PROBLEM STATEMENT: In the listing below, count each line that contains "genossenschaft". The reply is that count and nothing else.
- Opening Delimiter -
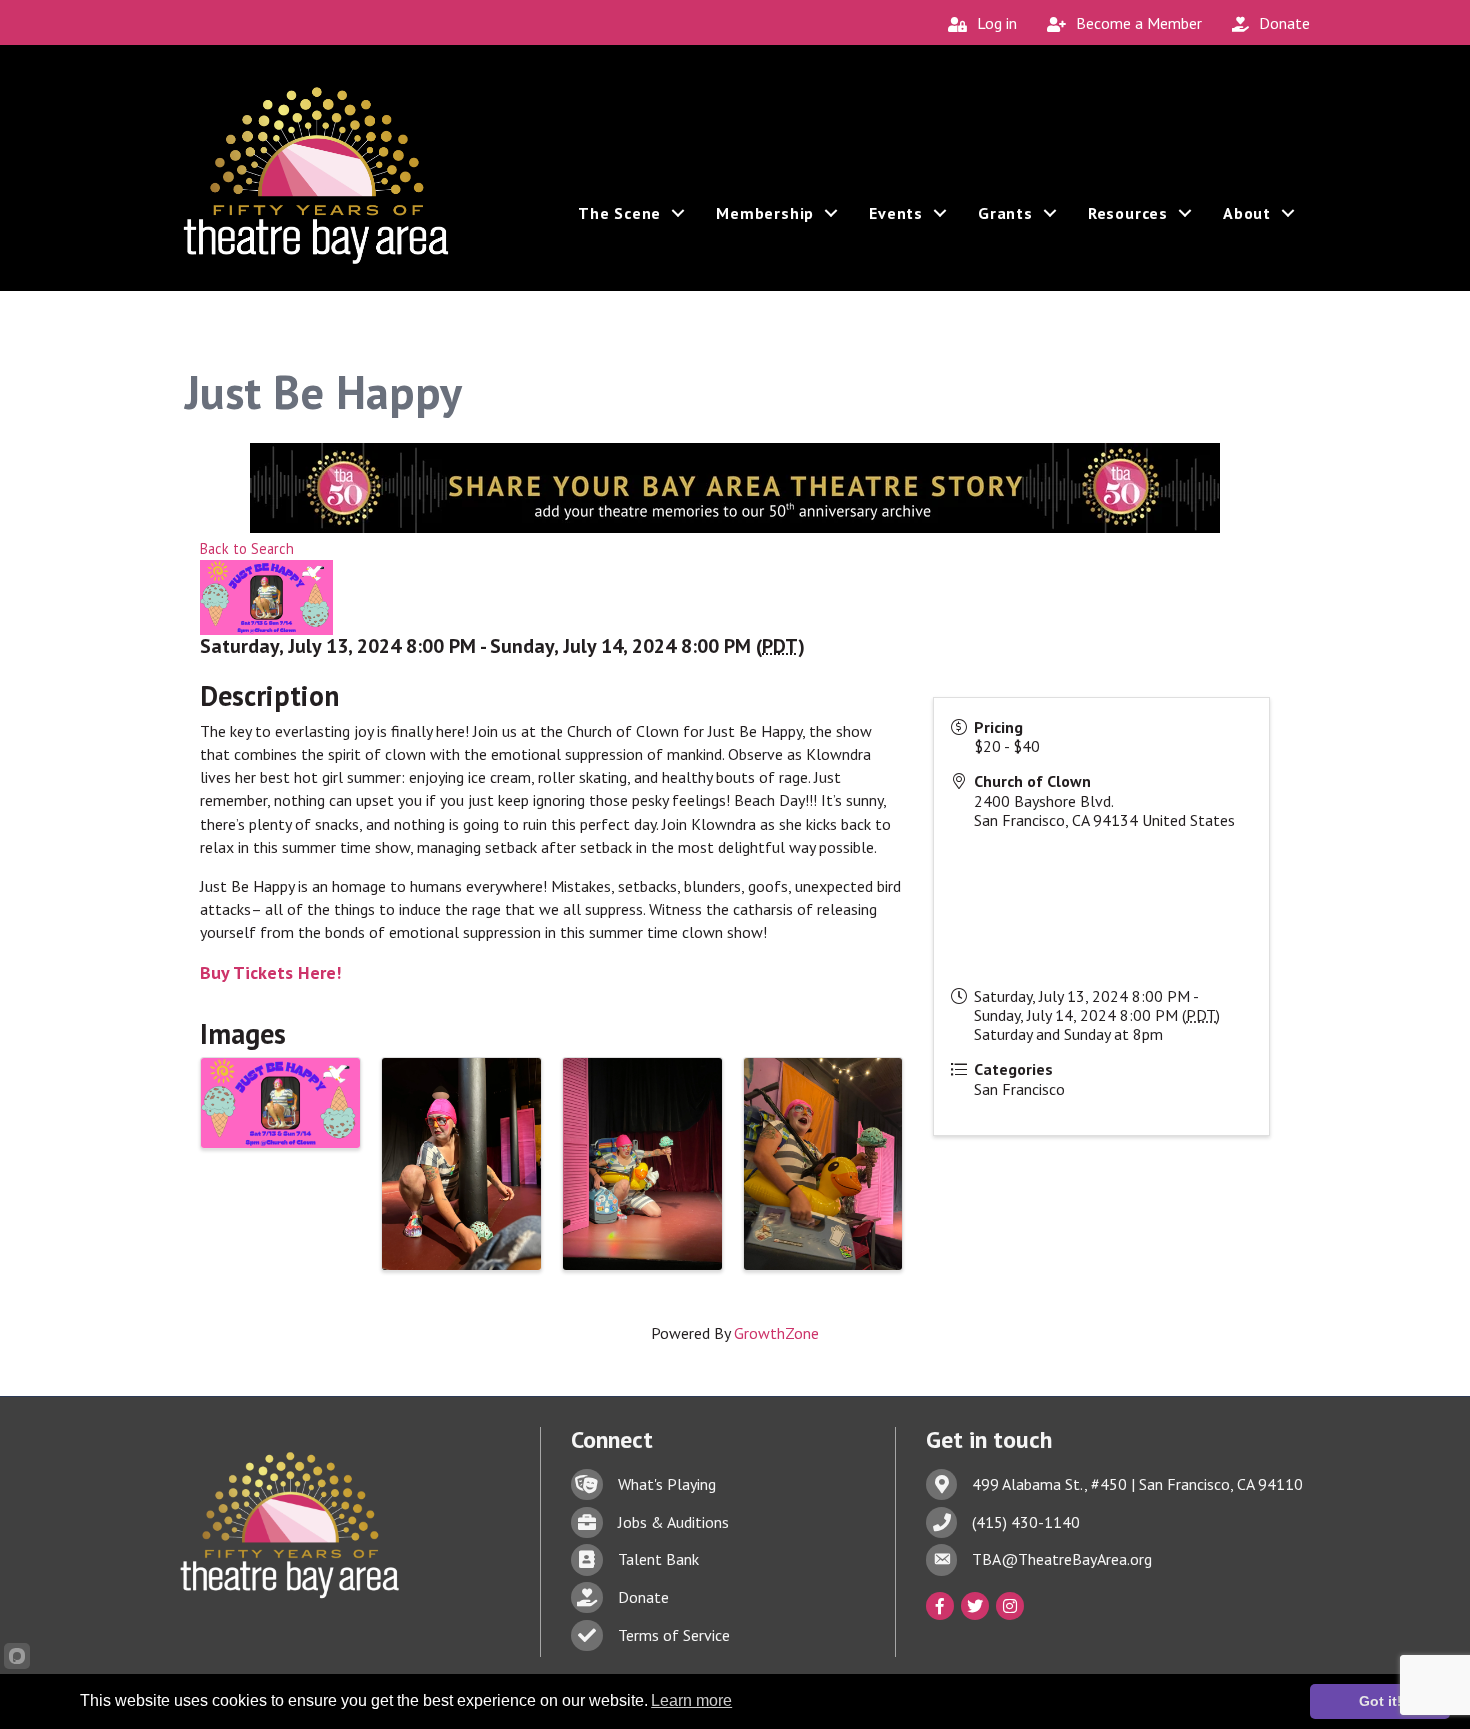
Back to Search (247, 548)
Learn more (691, 1700)
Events (896, 213)
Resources (1128, 213)
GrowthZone (776, 1333)
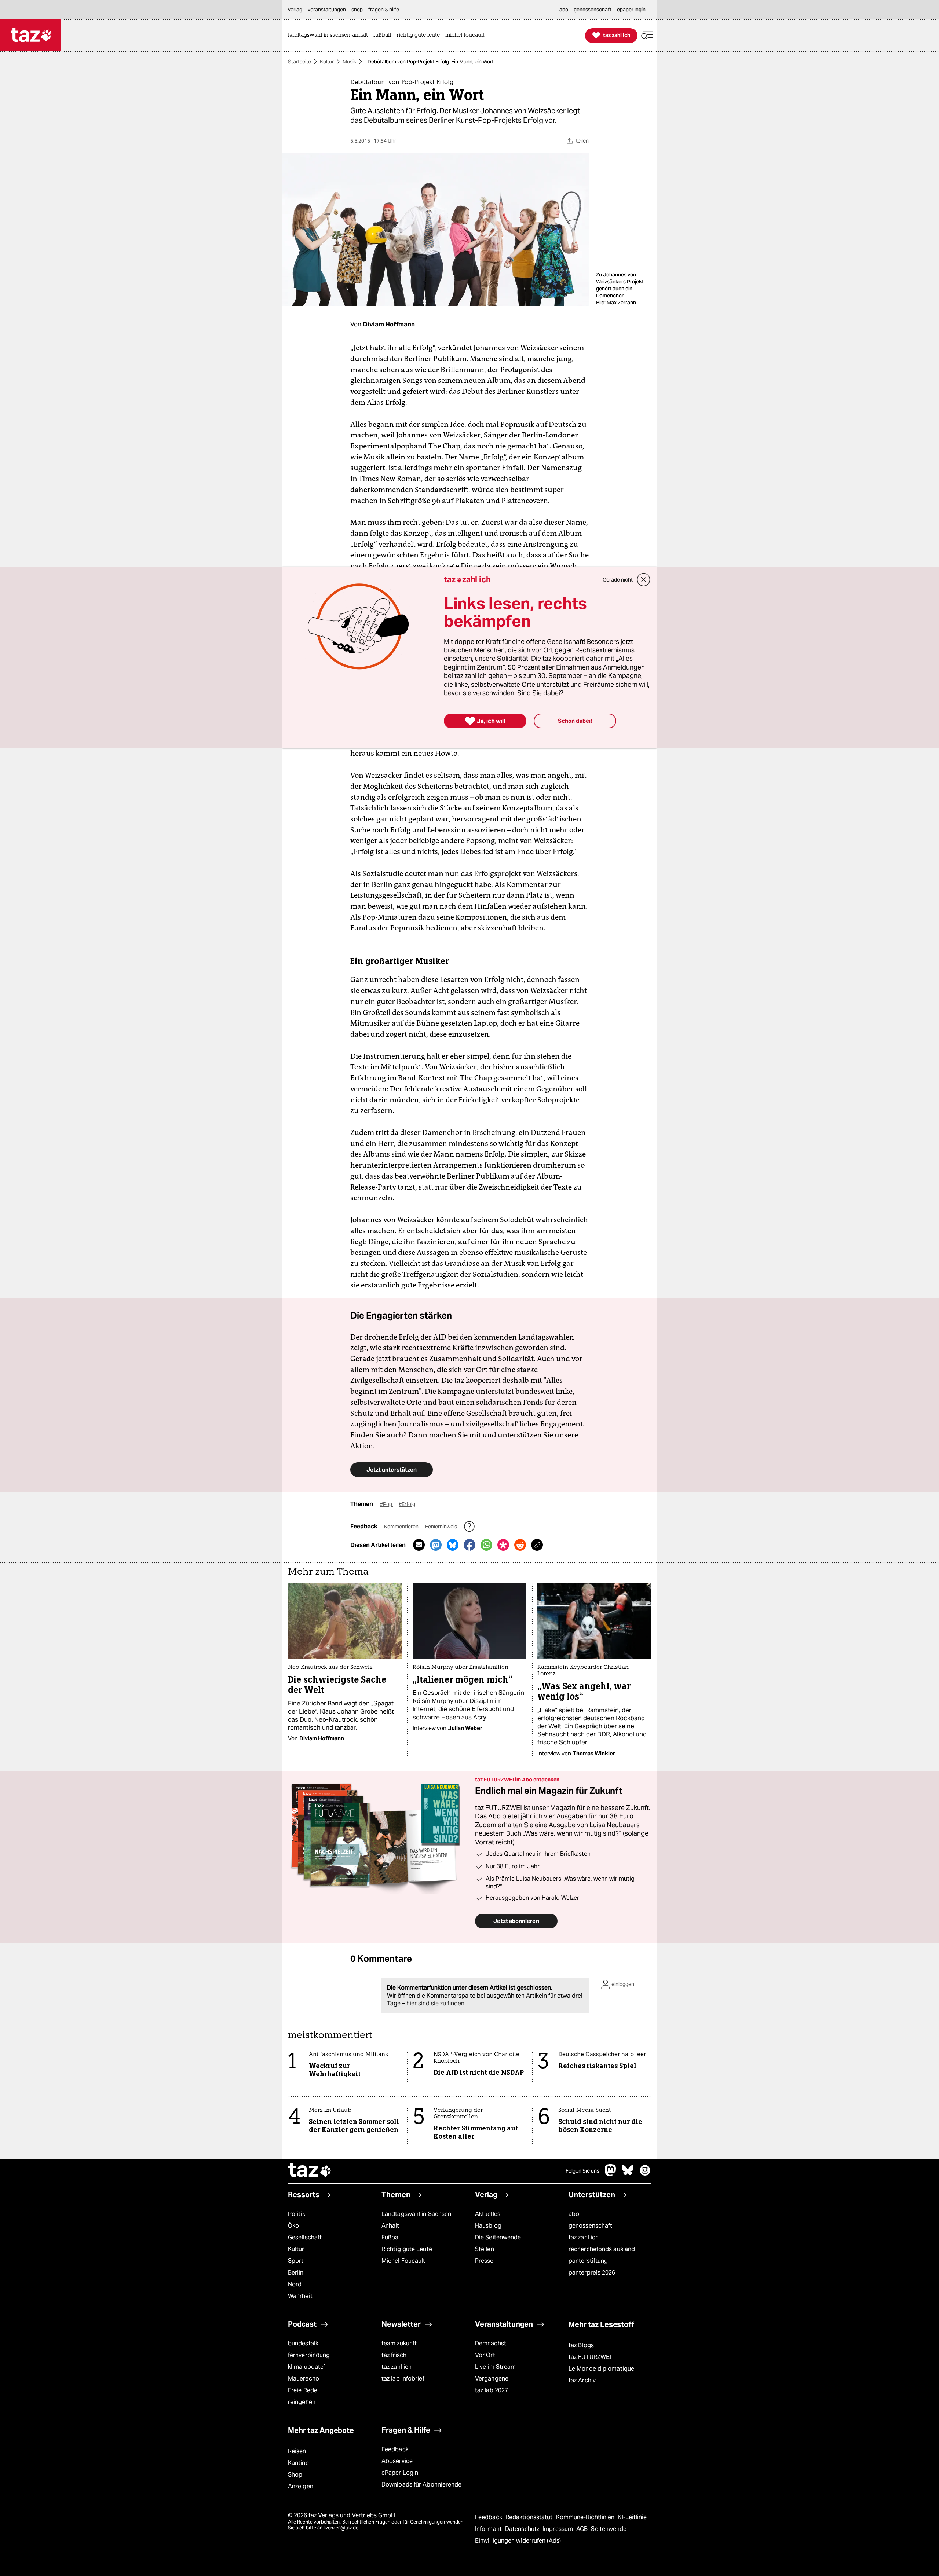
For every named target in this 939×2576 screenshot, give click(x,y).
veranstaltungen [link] (327, 9)
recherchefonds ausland (602, 2249)
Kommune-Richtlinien (586, 2517)
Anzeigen (300, 2486)
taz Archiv (582, 2380)
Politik (296, 2214)
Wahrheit (300, 2296)
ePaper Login (399, 2473)
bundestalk (303, 2343)
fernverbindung (309, 2355)
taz (310, 2170)
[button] (647, 35)
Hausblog (488, 2225)
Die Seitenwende (498, 2237)
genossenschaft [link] (592, 9)
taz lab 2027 (491, 2390)
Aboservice (397, 2461)
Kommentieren (402, 1526)
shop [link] (357, 9)
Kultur (327, 61)
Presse (484, 2261)
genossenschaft (590, 2225)
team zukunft (399, 2343)
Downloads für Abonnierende (421, 2484)
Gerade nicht (618, 579)
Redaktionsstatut (529, 2517)
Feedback (395, 2449)
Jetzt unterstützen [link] (391, 1469)
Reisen (297, 2451)
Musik (349, 61)
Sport (295, 2261)
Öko (293, 2225)
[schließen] (643, 579)
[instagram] (645, 2174)
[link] (330, 35)
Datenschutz (523, 2529)
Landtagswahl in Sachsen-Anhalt (417, 2219)
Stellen (484, 2249)
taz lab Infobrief (402, 2378)
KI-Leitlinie (632, 2517)
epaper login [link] (631, 9)
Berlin (296, 2272)
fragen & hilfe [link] (383, 9)
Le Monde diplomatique (601, 2368)
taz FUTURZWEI (590, 2357)
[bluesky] (628, 2174)
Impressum (558, 2529)
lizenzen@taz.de (341, 2528)
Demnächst (490, 2343)
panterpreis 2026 (592, 2272)
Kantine (298, 2463)
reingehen (301, 2402)
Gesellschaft (305, 2237)
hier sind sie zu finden (435, 2003)
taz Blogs (581, 2345)
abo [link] (563, 9)
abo (574, 2214)
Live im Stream (495, 2367)
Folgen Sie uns (582, 2171)
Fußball (391, 2237)
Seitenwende (608, 2529)
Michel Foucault (403, 2261)
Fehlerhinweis (441, 1526)
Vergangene (491, 2378)
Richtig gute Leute (406, 2249)
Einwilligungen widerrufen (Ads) (518, 2540)
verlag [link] (295, 9)
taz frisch (393, 2355)
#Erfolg (407, 1504)
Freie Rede (302, 2390)
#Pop (386, 1504)
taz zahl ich (584, 2237)
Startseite (299, 61)
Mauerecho (303, 2378)
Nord (295, 2284)
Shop (295, 2474)
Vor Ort (485, 2355)
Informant (489, 2529)
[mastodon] (611, 2174)
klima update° (306, 2367)
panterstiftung (588, 2261)
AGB (582, 2529)
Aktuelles (487, 2214)
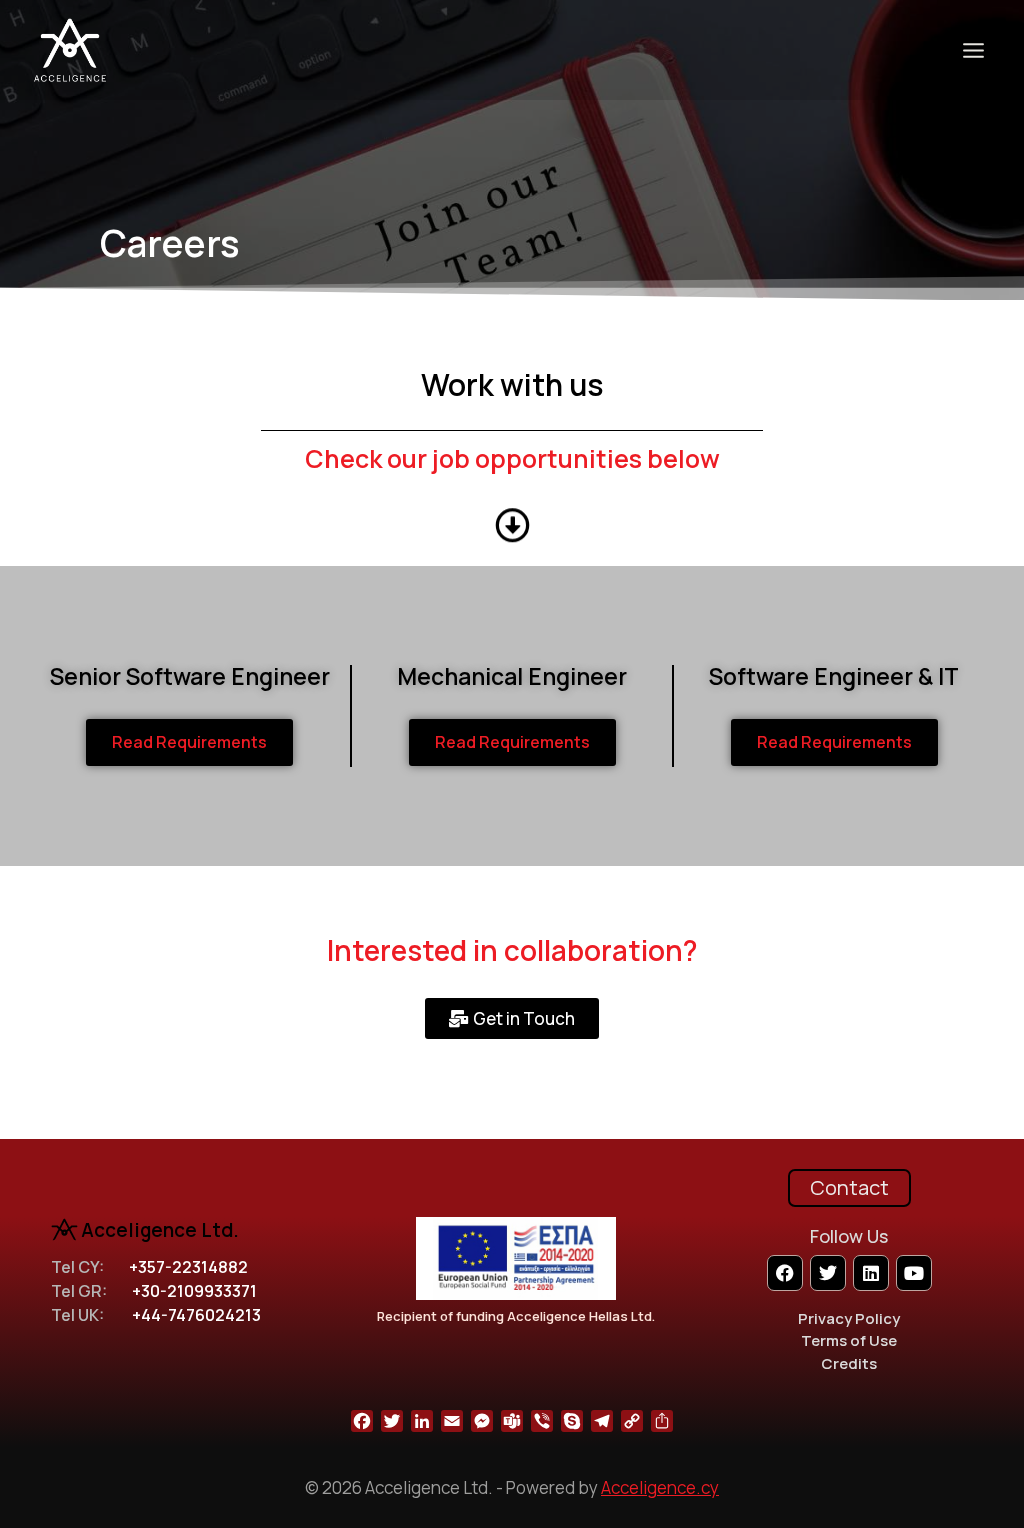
- Closing Delimiter -
TASK SOLUTION: 2